Bayburt siyasetinin en uzun serüveni olan Dr. Ülkü Gökalp Güney’in ardından, -ki kendisi ve siyasi serüveni/geleceği hakkında özel bir yazı yazacağım- yine sağlık alanında verilen hizmetin, siyasi arenada nasıl güce dönüştüğünü gözler önüne seren bir aday adayı görüntüsü veriyor Karaoğlu. Verdiği siyasi karar ve siyasi geleceğinin Dr. Sinan Köksal gibi olmayacağını umut ediyorum.
(Bu arada Karaoğlu’nun parti içi temayül dışında, MHP Genel Merkezi tarafından, Telekom vasıtasıyla ve yaklaşık 16-17 bin seçmene ulaşan telefon yoklamasında, beklenenin çok önünde çıkabileceğini gözlemlediğimi söyleyebilirim.)
***
MHP’nin en bilindik, en beklenen aday adayı ise tahmin ettiğiniz gibi Yard.Doç.Dr. Şeref Oruç.

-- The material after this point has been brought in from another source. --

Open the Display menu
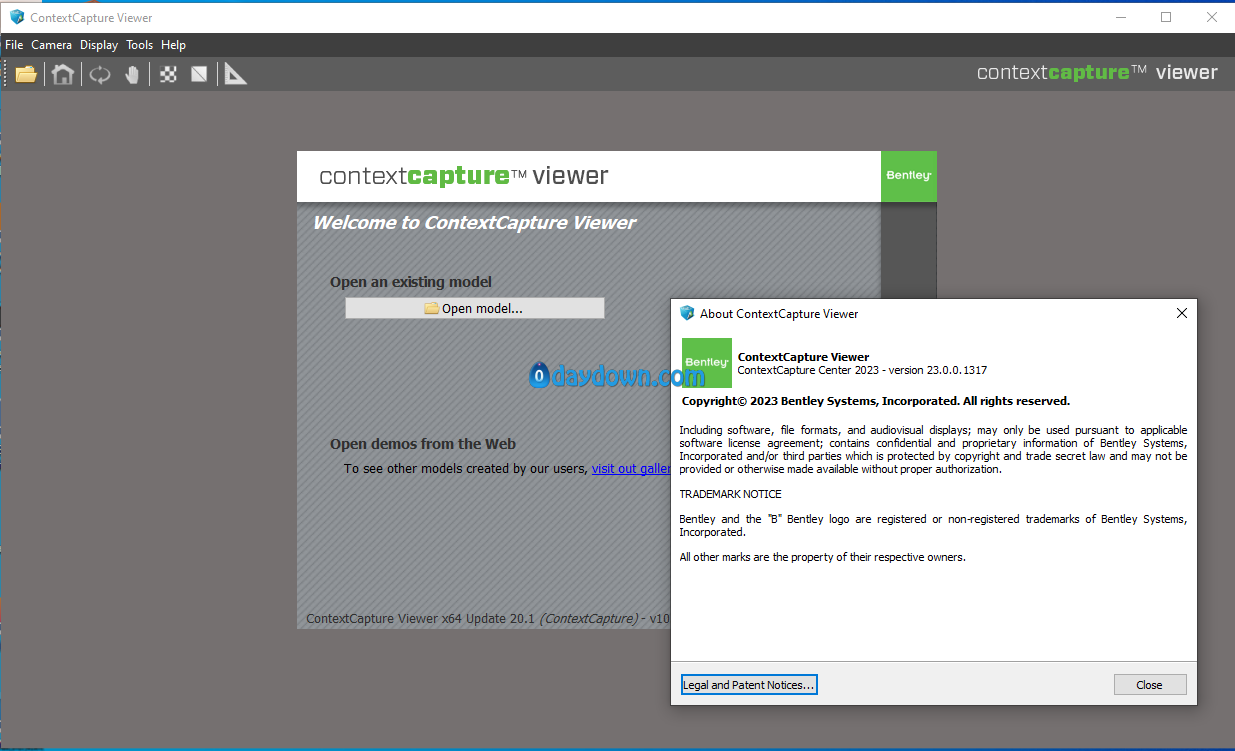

Hatta daha doğru bir ifadeyle dile getirmek gerekirse, partili partisiz iktidar partisine her kızgın seçmenin yanaştığı liman “kendisi”…
Bizden, samimi, içten ve neyse “o” olan bir görüntüsü var. Gayretli, çalışkan ve kesinlikle çok sabırlı… Hatta utangaç, “beden dili” beklentinin aksine iddiasız duruyor. Genel bir siyaset düşünüldüğünde hepsi birer dezavantaj olarak ortaya çıkabilecek tüm bu özellikler, Bayburt’ta saygı uyandırıyor.
MHP Genel Merkezi’nde bilindik oluşu, yıllardan beri bıkmadan usanmadan gayret gösteriyor oluşu en büyük avantajı. Akademisyen oluşu ve özellikle kendi alanı olan demiryolu konusunda Bayburt’a dair öğrencileriyle gösterdiği gayret ve mücadele, takdir ediliyor.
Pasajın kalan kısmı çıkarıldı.